[MATERIAL FOR THE TASK]
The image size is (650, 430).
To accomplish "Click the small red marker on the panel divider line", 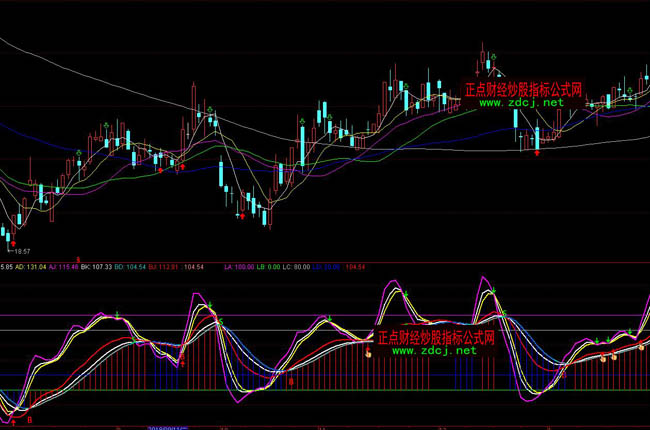I will point(79,261).
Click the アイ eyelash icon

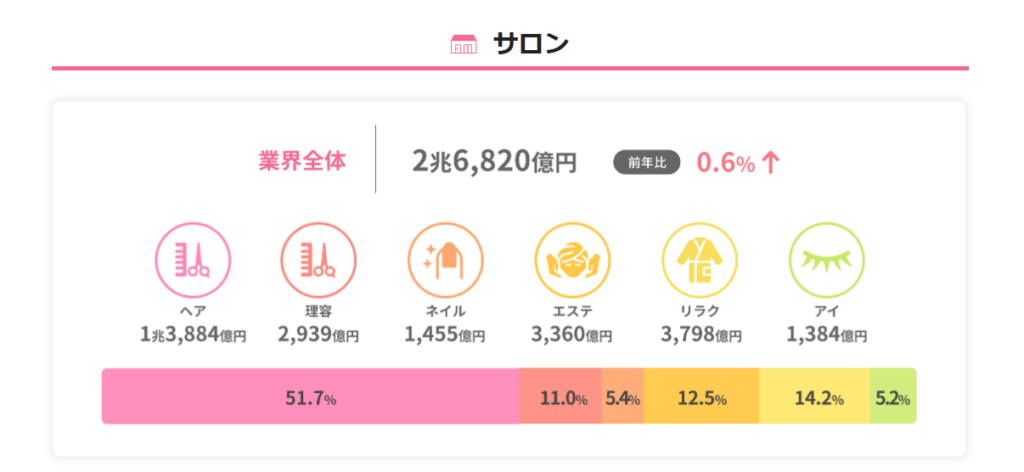pyautogui.click(x=826, y=259)
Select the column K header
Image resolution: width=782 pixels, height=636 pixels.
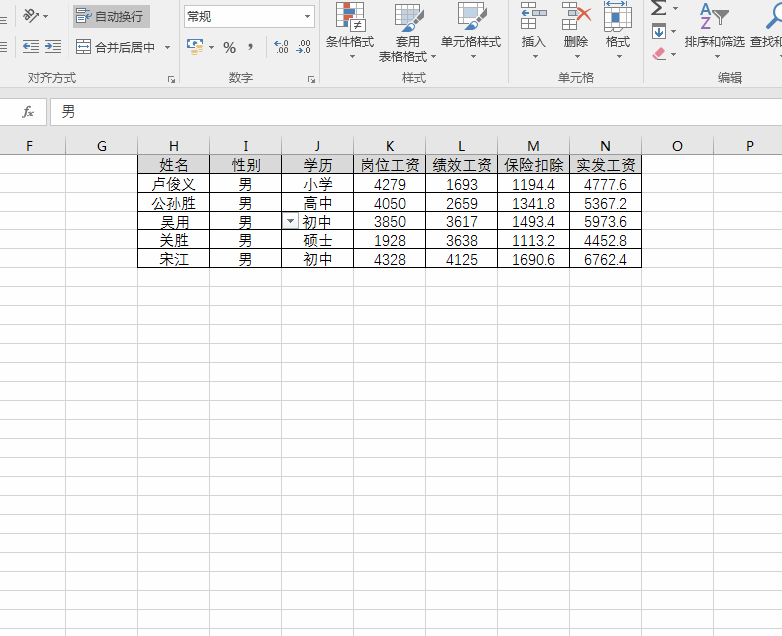pos(390,146)
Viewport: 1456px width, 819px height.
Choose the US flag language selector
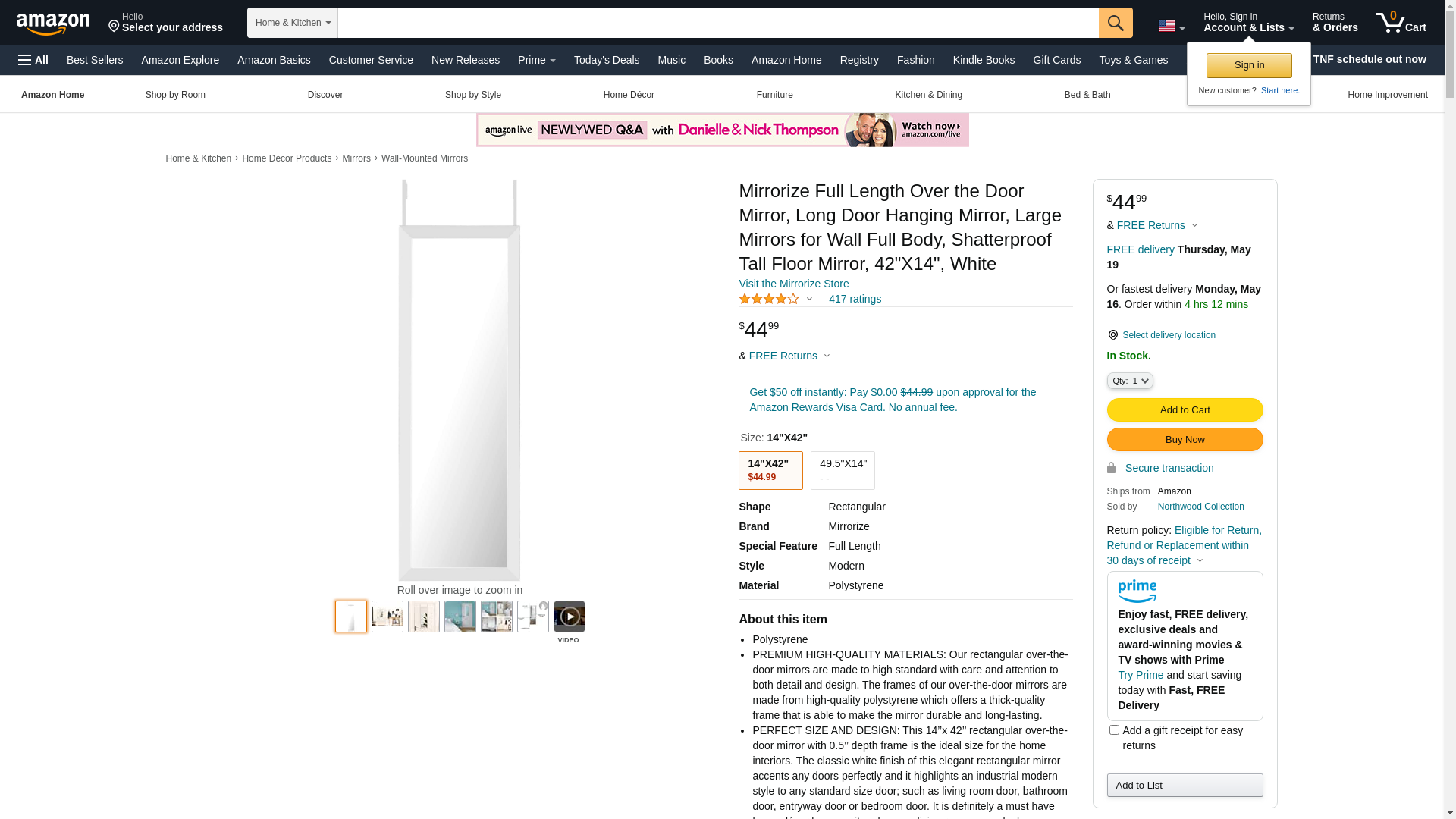[x=1171, y=27]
[/MATERIAL FOR THE TASK]
=== WORK ORDER ===
Give back only the lines from the one that carries "Image resolution: width=782" through the final line above, both included. Drop all pictures.

=== RESPONSE FOR THIS EXERCISE ===
Image resolution: width=782 pixels, height=636 pixels.
pos(390,146)
Viewport: 1456px width, 819px height.
Choose the US flag language selector
[x=1171, y=27]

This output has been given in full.